Type of work: Poetry

A very personal collection of poems, in which Césaire explores the meaning of black culture from different countries in his understanding of the world.

The very title of this book of poems will send readers to a French dictionary because cadastre is an obscure legal term that means a register of land possessions. The French word cadastre translates into English as the equally rare word “cadastre,” which can also be spelled “cadaster.” Once readers have understood the meaning of the title, they begin to realize that Césaire strives to evoke many different places that were important in his life.

He naturally mentions his native island of Martinique in the poem “Ton portrait” (“Your Portrait”), addressed to Martinique. He evokes not the title of “the flower island” that is designed to attract tourists but rather the 1902 cauchemar (nightmare), when the Mount Pelée volcano exploded and killed more than thirty thousand people in the former capital of Saint-Pierre, leaving only one survivor. Martiniquais are still traumatized by this volcanic explosion, and the area around Mount Pelée remains largely abandoned more than a century after this natural disaster. Each afternoon there is a report on Martinique television designed to assure Martiniquais that they do not have to evacuate their homeland within twenty-four hours. During his fifty-six years as the mayor of Fort-de-France, Césaire had to make sure that the city’s emergency services were always prepared for another explosion of this active volcano.

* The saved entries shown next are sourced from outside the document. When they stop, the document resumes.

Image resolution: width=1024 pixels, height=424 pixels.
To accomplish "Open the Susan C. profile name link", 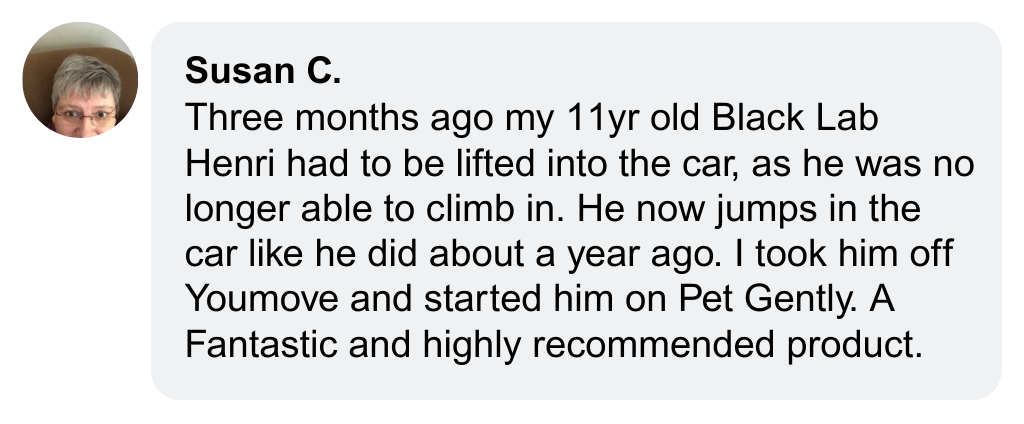I will 264,71.
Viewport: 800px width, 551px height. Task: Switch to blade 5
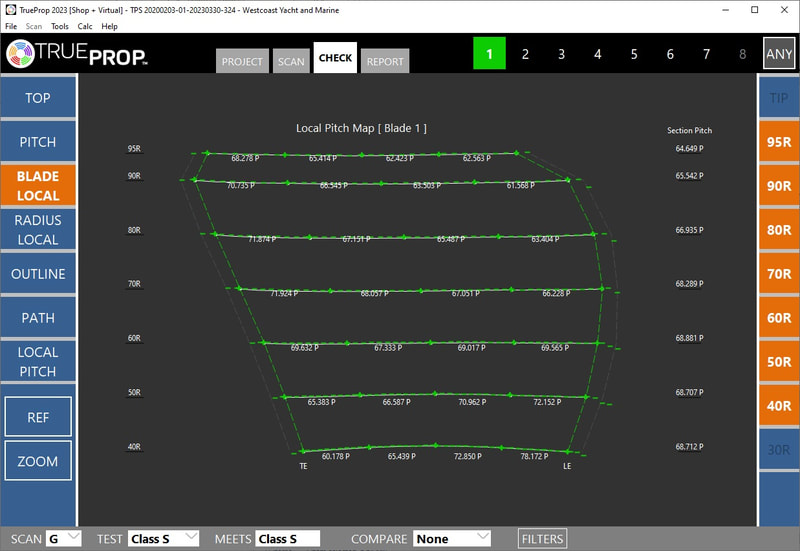[x=634, y=54]
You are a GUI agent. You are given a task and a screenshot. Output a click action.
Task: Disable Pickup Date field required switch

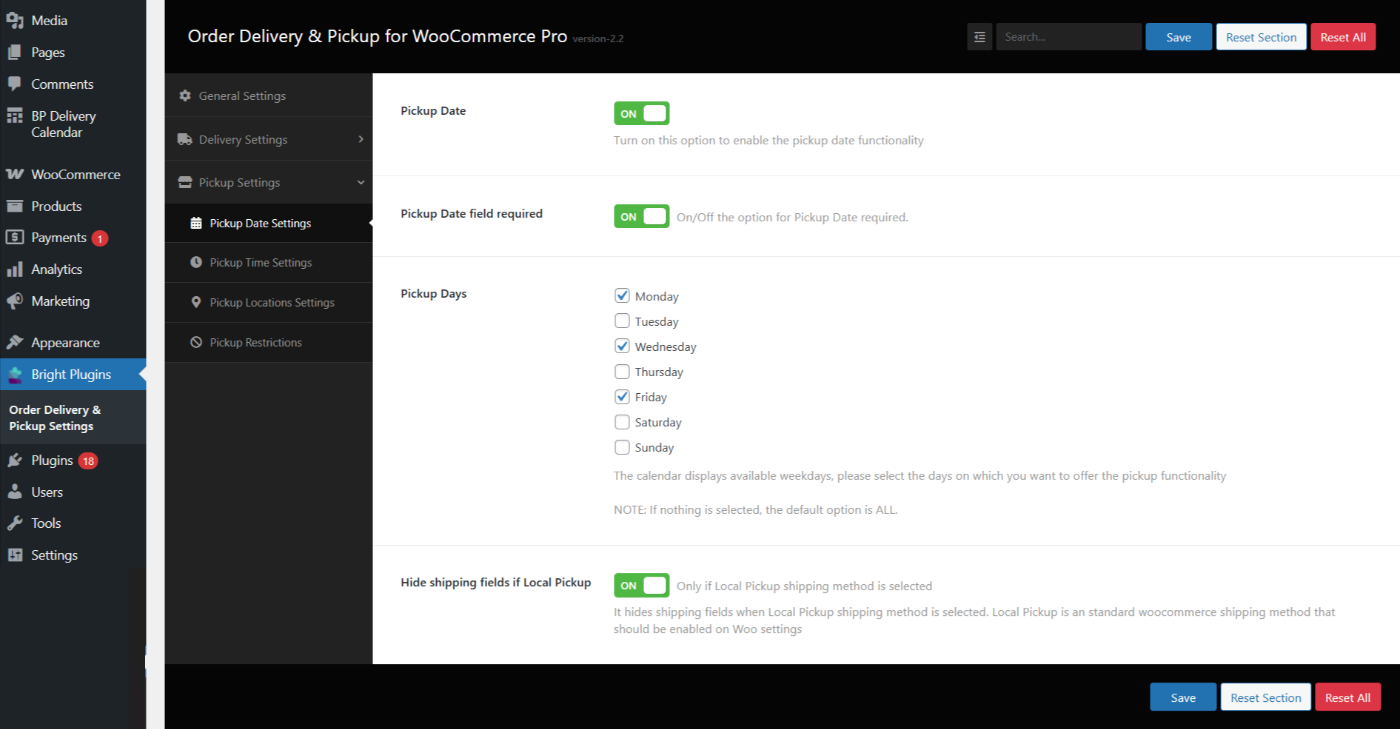coord(641,216)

In another poem, “Ode à la Guinée” (“Ode to Guinea”), he evokes the West African country from which so many slaves were taken in chains to Martinique. Césaire “salutes” Guinea, whose screams of suffering still “strike” him. The horrors of slavery were so terrible that they can never disappear from Césaire’s understanding of the world. In a powerful poem, “Lynch” (“Lynching”), Césaire mentions this extreme crime of violence committed against African Americans by the Ku Klux Klan and other racists. In Cadastre, Césaire describes very powerfully the unity of suffering that tragically links blacks in Africa with blacks in the African diaspora.

The Tragedy of King Christophe

First produced: La Tragédie du Roi Christophe, 1964 (first published, 1963; English translation, 1969)

Type of work: Play

This powerful tragedy explores the abuse of power by a Haitian leader who places his own interests over those of his people, who are fighting to maintain their newly acquired freedom.

In both The Tragedy of King Christophe and in Une Saison au Congo (pb. 1966, pr. 1967; A Season in the Congo, 1968), Césaire explores the abuse of power by black politicians. Although Césaire recognized that there were many superb black leaders, such as his friend, President Léopold Senghor of Senegal, and Toussaint-Louverture, the founder of the Haitian Republic and the subject of a biography written by Césaire, Toussaint Louverture: La Révolution française et le problème coloniale (1960), Césaire knew all too well that many black leaders in Haiti and in various African countries betrayed and exploited their people by transforming democracies into dictatorships. In The Tragedy of King Christophe, Césaire contrasts the simple honesty of Pétion, a successor to the heroic Toussaint-Louverture, with the demagogue and megalomaniac General Christophe.

As this play begins, the Haitians realize there is a very real threat that the forces of Napoleon I will invade Haiti in order to overthrow this new democracy and reestablish slavery. Pétion understands clearly that Napoleon I, who had reestablished slavery in the French Empire after it had been abolished during the French Revolution, wants to destroy the new democracy in Haiti. In order to resist the expected French invasion, Haitians must all cooperate in order to maintain their freedom. Pétion does not want power for himself; rather he desires to serve the Haitian people, so they can enjoy real freedom themselves.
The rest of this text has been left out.